- Work instruction: Your answer must be the full listing, reproduced word for word.

________________________

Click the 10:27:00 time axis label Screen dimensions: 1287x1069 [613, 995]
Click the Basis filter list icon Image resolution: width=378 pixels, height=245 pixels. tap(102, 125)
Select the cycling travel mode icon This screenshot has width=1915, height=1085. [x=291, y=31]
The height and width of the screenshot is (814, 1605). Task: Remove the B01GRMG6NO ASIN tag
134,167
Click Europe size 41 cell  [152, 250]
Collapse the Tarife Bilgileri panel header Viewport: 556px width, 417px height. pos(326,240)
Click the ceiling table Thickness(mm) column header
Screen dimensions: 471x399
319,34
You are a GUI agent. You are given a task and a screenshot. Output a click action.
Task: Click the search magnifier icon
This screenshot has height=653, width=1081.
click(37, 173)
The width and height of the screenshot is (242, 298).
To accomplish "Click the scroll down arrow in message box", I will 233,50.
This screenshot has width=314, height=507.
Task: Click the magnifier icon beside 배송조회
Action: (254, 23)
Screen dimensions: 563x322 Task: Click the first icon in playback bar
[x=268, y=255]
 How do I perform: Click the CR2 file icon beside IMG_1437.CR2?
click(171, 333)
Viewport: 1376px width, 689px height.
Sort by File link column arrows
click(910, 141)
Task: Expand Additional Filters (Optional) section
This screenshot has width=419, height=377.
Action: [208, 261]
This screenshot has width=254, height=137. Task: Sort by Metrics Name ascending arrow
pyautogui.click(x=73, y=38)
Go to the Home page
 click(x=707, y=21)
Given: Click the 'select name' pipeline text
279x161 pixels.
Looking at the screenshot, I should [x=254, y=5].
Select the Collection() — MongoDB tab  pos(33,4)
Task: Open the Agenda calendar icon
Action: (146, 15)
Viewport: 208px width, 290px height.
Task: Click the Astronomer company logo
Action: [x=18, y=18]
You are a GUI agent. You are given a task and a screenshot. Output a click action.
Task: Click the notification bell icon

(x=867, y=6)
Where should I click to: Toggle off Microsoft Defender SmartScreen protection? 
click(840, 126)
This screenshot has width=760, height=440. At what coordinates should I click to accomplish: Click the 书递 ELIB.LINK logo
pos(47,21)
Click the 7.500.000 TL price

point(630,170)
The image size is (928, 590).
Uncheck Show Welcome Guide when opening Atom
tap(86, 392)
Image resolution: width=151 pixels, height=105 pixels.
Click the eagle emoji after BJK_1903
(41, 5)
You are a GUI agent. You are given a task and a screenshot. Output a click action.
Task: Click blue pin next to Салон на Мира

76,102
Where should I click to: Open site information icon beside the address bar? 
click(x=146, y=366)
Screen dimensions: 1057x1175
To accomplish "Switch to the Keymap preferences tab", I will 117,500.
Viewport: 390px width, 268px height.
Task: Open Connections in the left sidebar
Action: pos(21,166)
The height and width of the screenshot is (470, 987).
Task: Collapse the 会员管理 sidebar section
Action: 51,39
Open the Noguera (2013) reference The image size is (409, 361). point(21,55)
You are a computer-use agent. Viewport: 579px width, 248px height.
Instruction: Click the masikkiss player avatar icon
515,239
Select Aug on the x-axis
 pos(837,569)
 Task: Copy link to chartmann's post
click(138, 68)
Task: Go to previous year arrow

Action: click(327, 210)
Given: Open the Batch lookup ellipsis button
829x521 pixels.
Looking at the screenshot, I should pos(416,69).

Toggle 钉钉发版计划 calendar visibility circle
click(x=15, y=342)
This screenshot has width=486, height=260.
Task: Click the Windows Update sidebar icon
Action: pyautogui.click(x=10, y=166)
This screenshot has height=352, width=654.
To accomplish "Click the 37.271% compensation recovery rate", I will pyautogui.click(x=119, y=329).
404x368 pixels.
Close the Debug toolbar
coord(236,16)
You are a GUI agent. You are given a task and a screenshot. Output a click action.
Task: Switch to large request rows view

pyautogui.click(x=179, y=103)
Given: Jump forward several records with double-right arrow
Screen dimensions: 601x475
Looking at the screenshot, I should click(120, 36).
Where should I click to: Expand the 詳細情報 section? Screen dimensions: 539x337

________________________

- Expected output:
Click the 10:27:00 time axis label Screen dimensions: 1287x1069 [613, 995]
Click the Basis filter list icon Image resolution: width=378 pixels, height=245 pixels. tap(102, 125)
Select the cycling travel mode icon This screenshot has width=1915, height=1085. [x=291, y=31]
The height and width of the screenshot is (814, 1605). Task: Remove the B01GRMG6NO ASIN tag
134,167
Click Europe size 41 cell  [152, 250]
Collapse the Tarife Bilgileri panel header Viewport: 556px width, 417px height. pos(326,240)
Click the ceiling table Thickness(mm) column header
Screen dimensions: 471x399
319,34
You are a GUI agent. You are given a task and a screenshot. Output a click action.
Task: Click the search magnifier icon
This screenshot has height=653, width=1081.
click(37, 173)
The width and height of the screenshot is (242, 298).
To accomplish "Click the scroll down arrow in message box", I will 233,50.
This screenshot has width=314, height=507.
Task: Click the magnifier icon beside 배송조회
Action: (254, 23)
Screen dimensions: 563x322 Task: Click the first icon in playback bar
[x=268, y=255]
 How do I perform: Click the CR2 file icon beside IMG_1437.CR2?
click(171, 333)
Viewport: 1376px width, 689px height.
Sort by File link column arrows
click(910, 141)
Task: Expand Additional Filters (Optional) section
This screenshot has width=419, height=377.
Action: [208, 261]
This screenshot has width=254, height=137. Task: Sort by Metrics Name ascending arrow
pyautogui.click(x=73, y=38)
Go to the Home page
 click(x=707, y=21)
Given: Click the 'select name' pipeline text
279x161 pixels.
Looking at the screenshot, I should [x=254, y=5].
Select the Collection() — MongoDB tab  pos(33,4)
Task: Open the Agenda calendar icon
Action: (146, 15)
Viewport: 208px width, 290px height.
Task: Click the Astronomer company logo
Action: [x=18, y=18]
You are a GUI agent. You are given a task and a screenshot. Output a click action.
Task: Click the notification bell icon

(x=867, y=6)
Where should I click to: Toggle off Microsoft Defender SmartScreen protection? 
click(840, 126)
This screenshot has width=760, height=440. At what coordinates should I click to accomplish: Click the 书递 ELIB.LINK logo
pos(47,21)
Click the 7.500.000 TL price

point(630,170)
The image size is (928, 590).
Uncheck Show Welcome Guide when opening Atom
tap(86, 392)
Image resolution: width=151 pixels, height=105 pixels.
Click the eagle emoji after BJK_1903
(41, 5)
You are a GUI agent. You are given a task and a screenshot. Output a click action.
Task: Click blue pin next to Салон на Мира

76,102
Where should I click to: Open site information icon beside the address bar? 
click(x=146, y=366)
Screen dimensions: 1057x1175
To accomplish "Switch to the Keymap preferences tab", I will 117,500.
Viewport: 390px width, 268px height.
Task: Open Connections in the left sidebar
Action: pos(21,166)
The height and width of the screenshot is (470, 987).
Task: Collapse the 会员管理 sidebar section
Action: 51,39
Open the Noguera (2013) reference The image size is (409, 361). point(21,55)
You are a computer-use agent. Viewport: 579px width, 248px height.
Instruction: Click the masikkiss player avatar icon
515,239
Select Aug on the x-axis
 pos(837,569)
 Task: Copy link to chartmann's post
click(138, 68)
Task: Go to previous year arrow

Action: click(327, 210)
Given: Open the Batch lookup ellipsis button
829x521 pixels.
Looking at the screenshot, I should pos(416,69).

Toggle 钉钉发版计划 calendar visibility circle
click(x=15, y=342)
This screenshot has width=486, height=260.
Task: Click the Windows Update sidebar icon
Action: pyautogui.click(x=10, y=166)
This screenshot has height=352, width=654.
To accomplish "Click the 37.271% compensation recovery rate", I will pyautogui.click(x=119, y=329).
404x368 pixels.
Close the Debug toolbar
coord(236,16)
You are a GUI agent. You are given a task and a screenshot. Output a click action.
Task: Switch to large request rows view

pyautogui.click(x=179, y=103)
Given: Jump forward several records with double-right arrow
Screen dimensions: 601x475
Looking at the screenshot, I should click(120, 36).
Where should I click to: Expand the 詳細情報 section? Screen dimensions: 539x337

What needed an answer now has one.